Your instructions:
In the listing that follows, find the line with "At what coordinates", then copy exactly from it through the line with "The image size is (549, 461).", leaving out every picture.

Provided material:
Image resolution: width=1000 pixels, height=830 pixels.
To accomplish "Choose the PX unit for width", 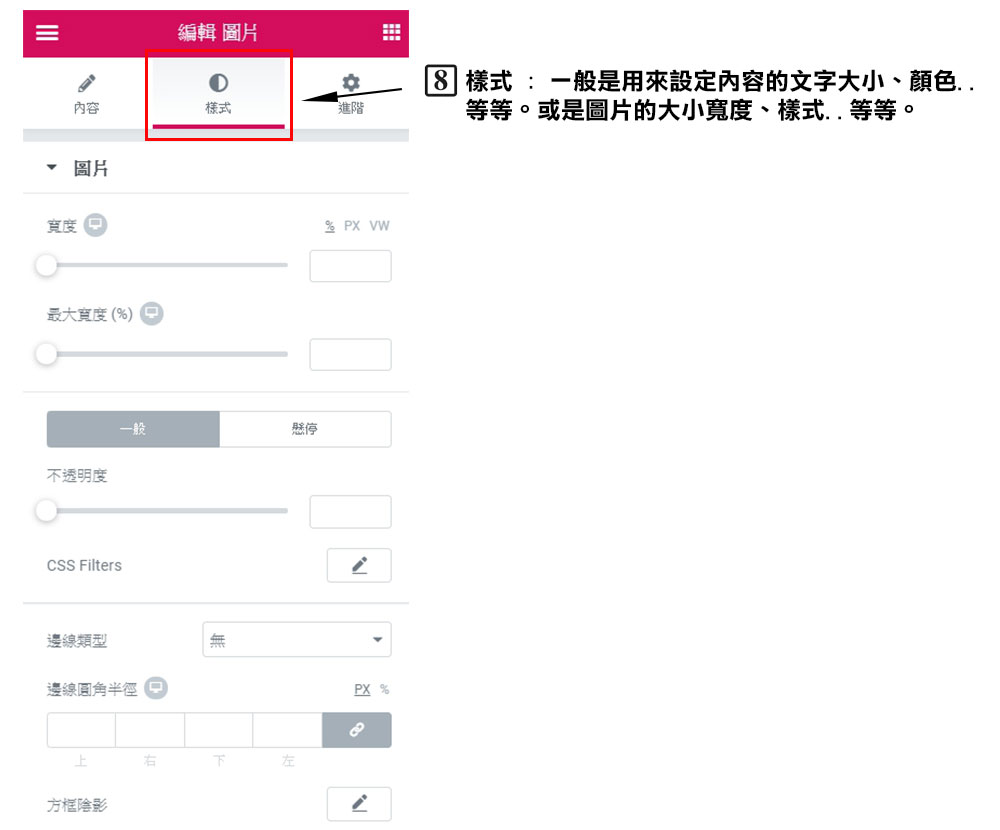I will click(352, 226).
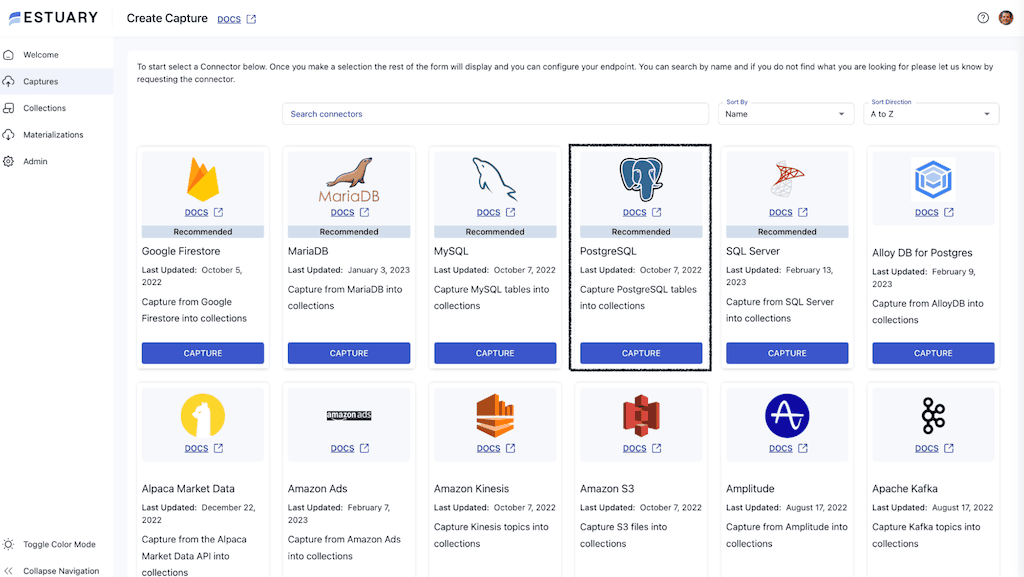This screenshot has height=577, width=1024.
Task: Open the help question mark icon
Action: (x=982, y=17)
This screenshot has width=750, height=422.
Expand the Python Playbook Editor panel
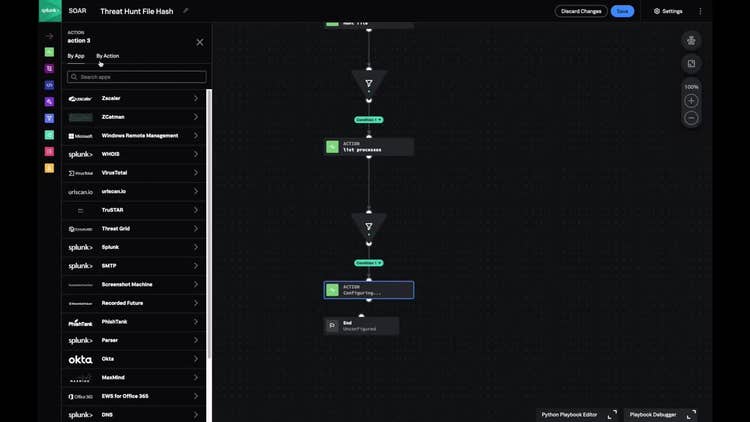612,414
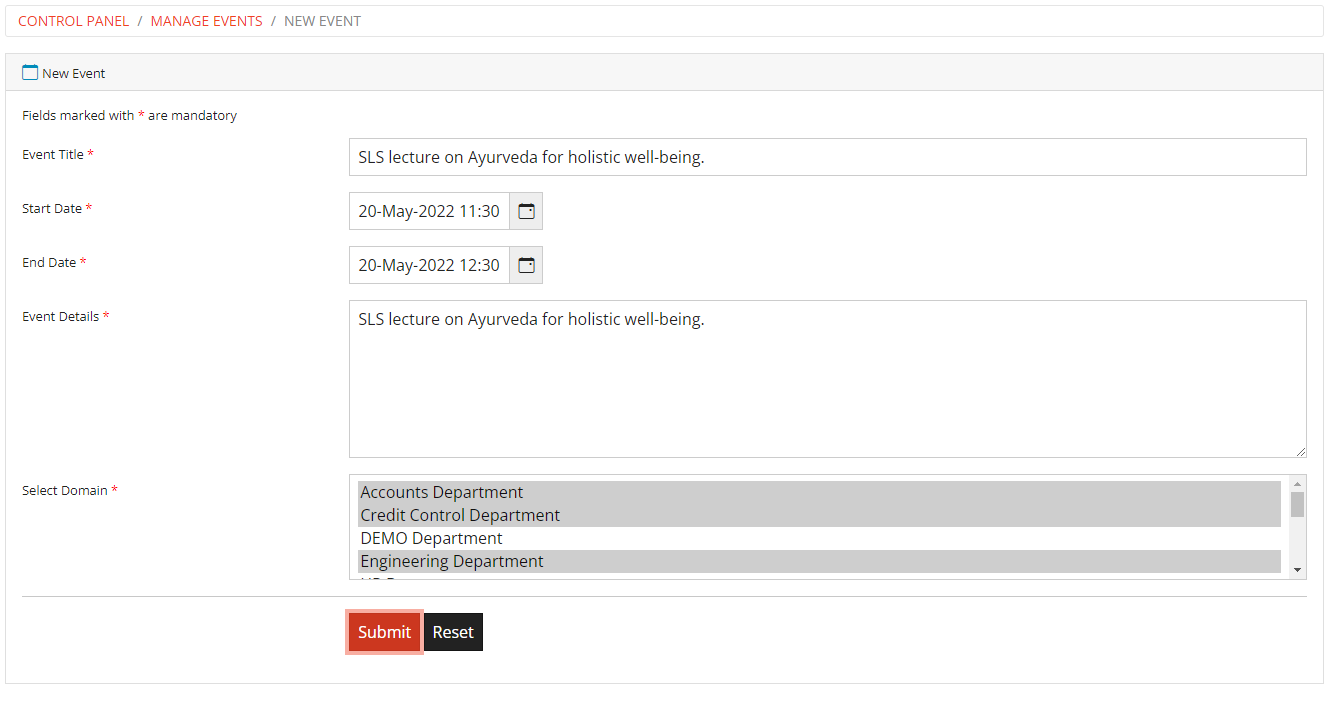
Task: Click the Start Date input field
Action: click(x=428, y=210)
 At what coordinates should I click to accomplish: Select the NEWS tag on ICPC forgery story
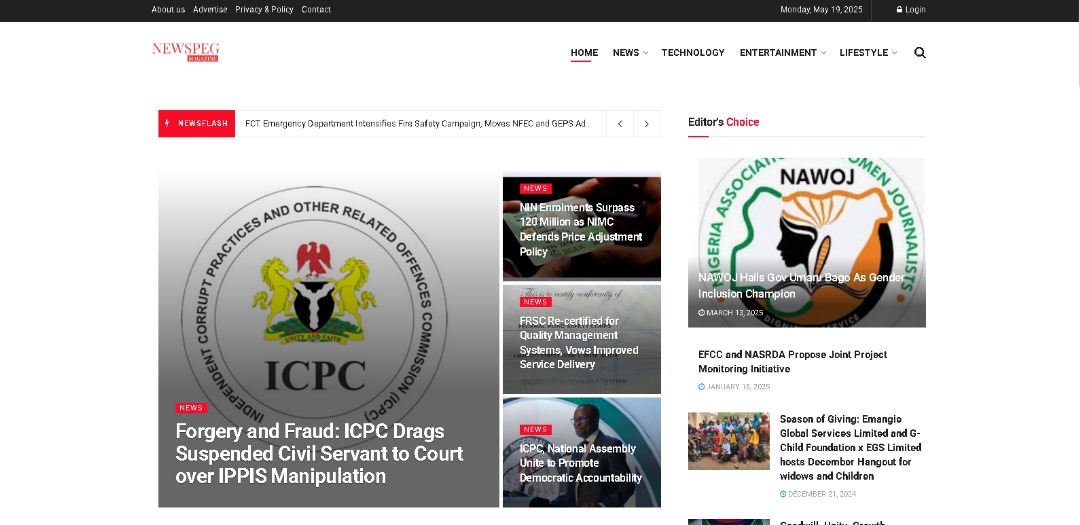[191, 408]
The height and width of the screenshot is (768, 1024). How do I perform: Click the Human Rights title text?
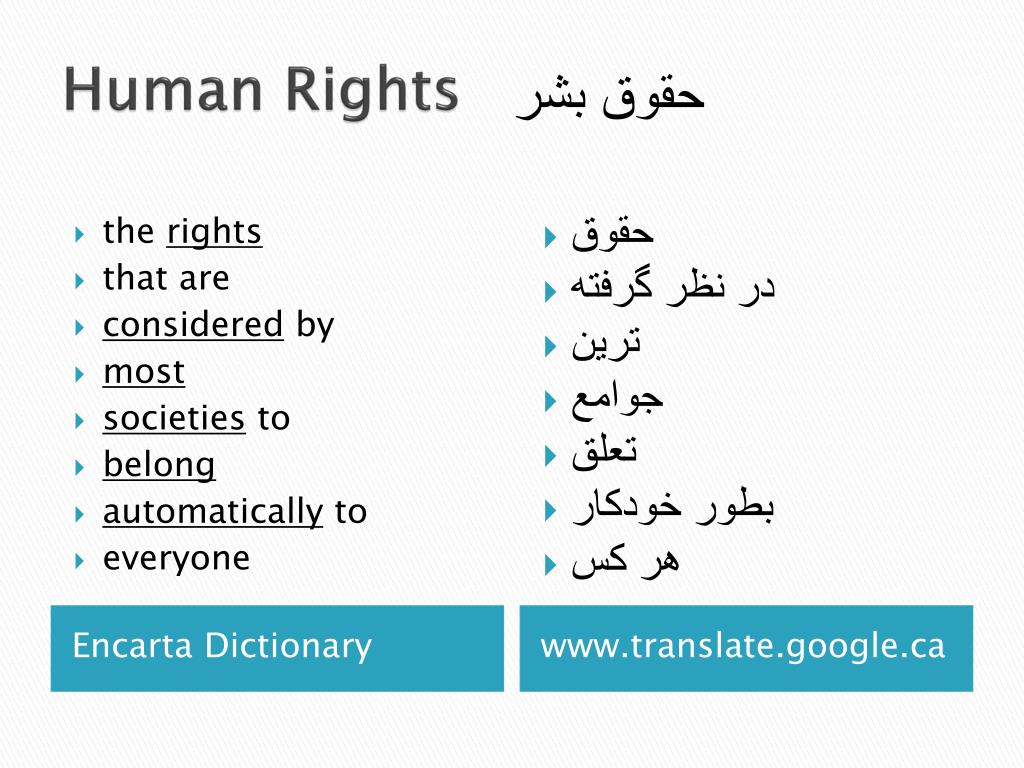(x=261, y=90)
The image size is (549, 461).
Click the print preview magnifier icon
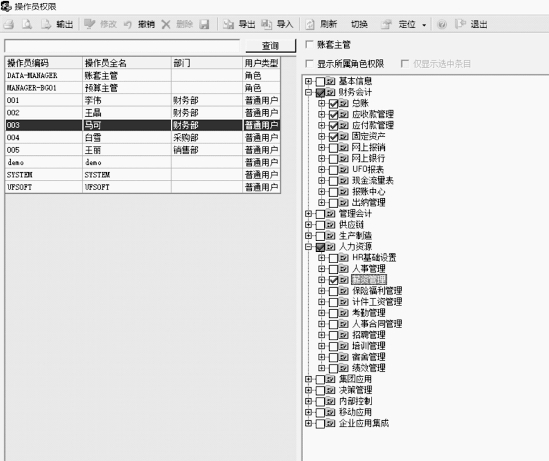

Problem solution:
 At what coordinates should I click to accomplish: Select the NEWS tag on ICPC forgery story
[191, 408]
The height and width of the screenshot is (768, 1024). How do I perform: Click the Human Rights title text?
(x=261, y=90)
The image size is (549, 461).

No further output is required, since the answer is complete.